**Extrait:**
------------------------------------------------------------------------

Camille°Circlude : Il n’y a pas de raison d’apprendre l’écriture inclusive en deux phases. Pour les enfants, si c’est appris dès le départ, c’est acquis très rapidement.
Enz@ Le Garrec : L’écriture inclusive n’enlève pas de richesse à la langue française. Justement, elle y gagne ! On peut user de différentes règles d’accord, des accords de proximité, de majorité… Et il y a beaucoup d’autres règles : le point médian, le doublet, l’épicène… Beaucoup de formes peuvent exister autour, entre, etc. Je trouve beaucoup plus riche d’apprendre à utiliser tous ces panels et de savoir jongler avec ces différentes formes.
En 2017, l’Académie française a déclaré que l’écriture inclusive était une aberration et que la langue française se trouvait « en péril mortel ». On dit qu’une langue est vivante lorsqu’elle est parlée par des locuteurs pour communiquer. La langue française n’est donc pas morte. Le français est une langue qui a été modifiée et s’est transformée au cours des siècles. Pensez-vous que l’on est aujourd’hui dans ce moment charnière de transformation de la langue ?H·Alix Sanyas (Mourrier) : On discute beaucoup des usages dans la collective. C’est une révolution par le bas. On parlait de l’Académie française qui a masculinisé la langue. Là il y a tout un mouvement, notamment par l’appropriation d’outils comme la typographie, qui décide de proposer autre chose de ces pratiques. Camille parle souvent de pollinisation. C’est en train de se diffuser par le bas, que ça plaise ou non à certaines instances. Les usages feront probablement la différence.
Une approche bottom-up plutôt qu’une approche descendante donc…Camille°Circlude : Ça ne peut que passer par là. C’est la manière dont la langue évolue et dont l’Académie fonctionne. Quand on regarde certains mots d’argot ou la féminisation de noms de métiers comme le mot autrice, ils ont finalement été acceptés après vingt ans de débats alors que c’était déjà entré dans les usages depuis longtemps. L’Académie française a vingt ans de retard, c’est ce qu’il faut comprendre. Il faut aussi rappeler qu’il n’y a aucun linguiste à l’Académie. La politique linguistique de la France émane, entre autres, de la Délégation générale à la langue française et aux langues de France qui est un service rattaché au ministère de la Culture.
Enz@ Le Garrec : L’Académie française est une institution qui n’a aucun pouvoir, elle est consultative. On a souvent tendance à y faire référence comme une figure d’autorité, tutélaire, mais ce n’est pas dans ses missions. Elle ne légifère pas. L’Académie française est née d’un boys club et d’un club de lecture. En 1635, c’était vraiment un cercle littéraire de mecs, invités par Richelieu. La première femme est arrivée en 1980, Marguerite Yourcenar. Maintenant, elles ne sont que six à y siéger.

------------------------------------------------------------------------

**Informations extraites:**
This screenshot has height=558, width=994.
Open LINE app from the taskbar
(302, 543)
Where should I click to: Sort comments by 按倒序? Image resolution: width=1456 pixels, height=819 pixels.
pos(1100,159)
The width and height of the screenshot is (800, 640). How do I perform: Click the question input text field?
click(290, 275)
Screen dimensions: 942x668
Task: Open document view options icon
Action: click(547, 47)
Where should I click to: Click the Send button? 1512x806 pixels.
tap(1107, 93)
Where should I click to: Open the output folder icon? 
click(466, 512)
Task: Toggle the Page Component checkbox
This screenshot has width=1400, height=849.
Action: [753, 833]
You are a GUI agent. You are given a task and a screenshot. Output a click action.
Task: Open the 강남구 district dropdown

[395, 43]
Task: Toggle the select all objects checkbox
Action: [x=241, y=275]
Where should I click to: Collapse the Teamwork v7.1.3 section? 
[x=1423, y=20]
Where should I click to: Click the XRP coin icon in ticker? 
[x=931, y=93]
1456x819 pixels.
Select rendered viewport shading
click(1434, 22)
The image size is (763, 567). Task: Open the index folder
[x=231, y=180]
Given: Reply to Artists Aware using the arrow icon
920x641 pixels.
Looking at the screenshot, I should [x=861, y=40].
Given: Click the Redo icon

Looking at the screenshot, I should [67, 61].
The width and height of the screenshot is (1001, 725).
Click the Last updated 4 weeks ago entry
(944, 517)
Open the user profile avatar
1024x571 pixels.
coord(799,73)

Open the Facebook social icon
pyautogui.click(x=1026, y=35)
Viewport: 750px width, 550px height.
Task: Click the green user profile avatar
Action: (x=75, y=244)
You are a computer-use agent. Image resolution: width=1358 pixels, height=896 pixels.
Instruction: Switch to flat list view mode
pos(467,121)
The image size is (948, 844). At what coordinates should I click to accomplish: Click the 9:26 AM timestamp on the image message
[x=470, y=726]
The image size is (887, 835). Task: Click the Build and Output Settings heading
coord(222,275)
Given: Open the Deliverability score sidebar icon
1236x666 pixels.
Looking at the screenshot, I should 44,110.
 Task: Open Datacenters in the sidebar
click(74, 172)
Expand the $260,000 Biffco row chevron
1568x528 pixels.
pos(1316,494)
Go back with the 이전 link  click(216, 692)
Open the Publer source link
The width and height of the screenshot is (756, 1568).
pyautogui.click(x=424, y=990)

------------------------------------------------------------------------

**Consignes écrites:**
1. D'après l'extrait, qui a été la première femme à entrer à l'Académie française, et en quelle année ?
2. Reformulez sous forme de liste le paragraphe de l'extrait qui commence par « Enz@ Le Garrec : L'Académie française est une institution », en conservant ses faits principaux.
3. Poursuivez l'extrait sur l'écriture inclusive à partir de sa dernière phrase.

**Résultats finaux:**
1. Marguerite Yourcenar, en 1980.

2.
- L'Académie française n'a aucun pouvoir : elle est consultative et ne légifère pas.
- On la cite souvent comme une figure d'autorité, mais cela ne relève pas de ses missions.
- Elle est née en 1635 d'un cercle littéraire d'hommes invités par Richelieu.
- La première femme, Marguerite Yourcenar, y est entrée en 1980, et seules six femmes y siègent aujourd'hui.

3.
Une des grandes critiques adressées à l’écriture inclusive concerne le fait que les textes seraient impossibles à transcrire à l’oral, et rendraient la lecture à voix haute difficile. Le 11 mars prochain, vous animez au CAC Brétigny un atelier de recherche pour « essayer collectivement de parler de manière non-binaire un langage plus inclusif ». Qu’allez-vous y proposer ?H·Alix Sanyas (Mourrier) : Il faut commencer par dire que des membres de la collective parlent de manière débinarisée et ont des tactiques, en fonction des endroits, des lieux et des personnes. Je pense que c’est déjà dans les pratiques vocales d’un certain nombre de personnes de la collective, si ce n’est toustes. On n’est d’ailleurs pas les seul·es. D’autres personnes s’amusent et jouent avec. On peut rendre les choses audibles et jouer avec le genre directement dans le langage. Dès le premier workshop, Camille avait fait des enregistrements d’oralisation de la langue. C’est un vaste terrain de jeu. Camille parle régulièrement l’Acadam, moi je surféminise tout par exemple.
Enz@ Le Garrec : Oui, par exemple, Loraine Furter avait lu l’introduction du texte de Sam Bourcier Homo Inc.orporated, Le triangle et la licorne (qui pète) qui parle de l’usage de l’astérisque, en claquant des doigts quand il y avait une. Des expérimentations physiques de l’ordre de la performance peuvent être très intéressantes.
H·Alix Sanyas (Mourrier) : Le point médian est considéré comme une forme de respiration. Le point médian, le point haut et le point bas étaient considérés comme des formes d’affirmation dans les phrases, dans les usages. On peut faire des pauses, couper les mots. Pour l’atelier qu’on va encadrer au CAC Brétigny, on va jouer avec les formes de langage. Il s’agira déjà de démasculiniser le langage de manière très directe. Pour un certain nombre de personnes, ce n’est pas forcément évident d’intégrer des néologismes, des terminaisons féminines, de jouer avec les accords de proximité. Ensuite, on pourra utiliser l’Acadam, mais c’est une débinarisation totale qui demande une gymnastique plus complexe.
Quand on entend ce langage oralisé, on découvre différents types d’accents. Quand on verbalise le mot travailleur·ses par exemple, de nouvelles formes apparaissent. On entend presque travail heureuse. C’est un nouveau champ qui s’ouvre… Je pense à Marielle Macé qui rappelle qu’on trouve rêver et veiller dans Réveillez-vous.H·Alix Sanyas (Mourrier) : Ce sont les néologismes comme iel, celleux, etc. qui sont en train de passer dans les usages de pas mal de personnes aujourd’hui. C’est une technique.
Fin 2021, vous avez eu besoin de rédiger le manifeste de la collective. Racontez-nous…Camille°Circlude : On l’a écrit quand on était invité·es en résidence au Ballet national de Marseille. Il nous a semblé important de rappeler que lorsqu’on souhaite travailler avec Bye Bye Binary, il faut prendre en compte certaines dimensions du travail collectif. Vis-à-vis des institutions, cela concerne la rémunération correcte de notre travail, éviter l’appropriation des recherches, prendre le temps de considérer le travail collectif : plus de personnes, plus de noms dans un article, etc.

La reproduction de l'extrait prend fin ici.